Does the option to separate the QRP monies into separate IRAs depend on how the wording in the trust? I have read thru the trust and it does not specify this, so I am wondering if it needs to or if the beneficiaries can simply chose if they can have separate IRAs (with all RMDS being based on oldest, of course) or if they must flow all RMDS thru the trust in the future (from a deceased IRA account with trust name on it).
The bottom line: Does the trust language need to spell out the allocation of any qualified monies (one IRA vs. two separate IRAs–one for each kid).

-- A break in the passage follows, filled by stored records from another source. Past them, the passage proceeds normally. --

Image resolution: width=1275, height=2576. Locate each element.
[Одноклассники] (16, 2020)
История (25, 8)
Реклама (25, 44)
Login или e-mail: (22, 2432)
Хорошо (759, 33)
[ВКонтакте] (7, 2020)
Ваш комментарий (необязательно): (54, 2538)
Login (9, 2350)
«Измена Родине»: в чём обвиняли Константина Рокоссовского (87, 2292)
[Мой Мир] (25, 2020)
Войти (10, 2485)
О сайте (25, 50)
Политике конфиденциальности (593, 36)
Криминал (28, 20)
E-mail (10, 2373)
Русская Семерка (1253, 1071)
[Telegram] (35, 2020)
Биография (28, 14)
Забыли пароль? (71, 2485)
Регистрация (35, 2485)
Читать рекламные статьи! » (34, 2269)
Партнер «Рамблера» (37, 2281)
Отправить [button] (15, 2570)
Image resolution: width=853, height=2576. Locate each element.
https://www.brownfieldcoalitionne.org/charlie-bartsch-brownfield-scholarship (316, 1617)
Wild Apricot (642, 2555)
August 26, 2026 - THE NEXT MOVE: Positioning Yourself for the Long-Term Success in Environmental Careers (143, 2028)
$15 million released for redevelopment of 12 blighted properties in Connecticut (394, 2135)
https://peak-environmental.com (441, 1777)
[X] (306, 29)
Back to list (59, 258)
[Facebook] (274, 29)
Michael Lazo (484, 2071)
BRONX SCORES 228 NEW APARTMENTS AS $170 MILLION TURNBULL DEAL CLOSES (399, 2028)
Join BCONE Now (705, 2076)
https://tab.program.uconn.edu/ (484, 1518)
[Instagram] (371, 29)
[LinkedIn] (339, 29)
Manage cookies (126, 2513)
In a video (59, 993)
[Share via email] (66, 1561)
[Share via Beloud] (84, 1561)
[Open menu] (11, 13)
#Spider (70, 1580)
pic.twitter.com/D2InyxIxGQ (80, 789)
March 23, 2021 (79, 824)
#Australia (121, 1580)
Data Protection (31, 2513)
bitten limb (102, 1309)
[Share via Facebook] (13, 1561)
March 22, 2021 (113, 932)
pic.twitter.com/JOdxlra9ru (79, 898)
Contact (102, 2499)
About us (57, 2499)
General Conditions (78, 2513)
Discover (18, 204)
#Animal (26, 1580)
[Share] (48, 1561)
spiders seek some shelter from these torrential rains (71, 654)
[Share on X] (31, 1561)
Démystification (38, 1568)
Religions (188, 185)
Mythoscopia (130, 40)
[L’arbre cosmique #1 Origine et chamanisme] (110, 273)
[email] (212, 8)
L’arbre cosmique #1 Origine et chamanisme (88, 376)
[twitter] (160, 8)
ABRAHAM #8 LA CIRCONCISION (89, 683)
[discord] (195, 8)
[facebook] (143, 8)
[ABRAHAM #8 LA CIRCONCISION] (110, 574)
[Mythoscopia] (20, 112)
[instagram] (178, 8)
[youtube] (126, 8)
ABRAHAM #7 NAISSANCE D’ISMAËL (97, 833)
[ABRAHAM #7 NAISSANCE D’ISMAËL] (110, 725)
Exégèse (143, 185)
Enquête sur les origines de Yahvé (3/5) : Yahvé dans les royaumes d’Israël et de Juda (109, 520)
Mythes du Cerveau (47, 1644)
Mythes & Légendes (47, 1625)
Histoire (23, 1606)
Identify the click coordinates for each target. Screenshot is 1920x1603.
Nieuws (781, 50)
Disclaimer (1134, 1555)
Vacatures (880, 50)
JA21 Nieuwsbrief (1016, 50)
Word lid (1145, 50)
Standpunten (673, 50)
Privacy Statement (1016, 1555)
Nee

Permalink Submitted by Al Fry on Sun, 2007-09-02 17:19
There is no reason the distribution could not be in two IRAs, since they will be titled exactly alike with same bene. As you said, the RMDs will be based on thje oldest’s LE. One reason for doing this is that if the trust will dissolve at a later date, it will ease distribution to the trust benes. One caution (in my mind); they should be invested exactly alike while in the trust, if they comprise the bulk of trust assets; otherwise they may have to make a larger distribution than necessary from one to equalize the distribution when trust terminates. Of course the trust language will determine what is paid out of trust (if anything) in the meantime. Just my thoughts.
Permalink Submitted by Jonathan Mazur on Sun, 2007-09-02 18:03
Does the trust language need to be written in a certain way to allow for individual IRAs?
Permalink Submitted by Al Fry on Sun, 2007-09-02 18:40
I would not think so. It may not even have a reference to inherited IRAs. Many revocable trusts end up being see-through trusts by default. It may have a reference to RMDs, however, which may be bad or good, depending on the proposed objectives of the grantor and benes, which could be diverse. If no reference to RMDs, the uniform principal and income act rules may prevail.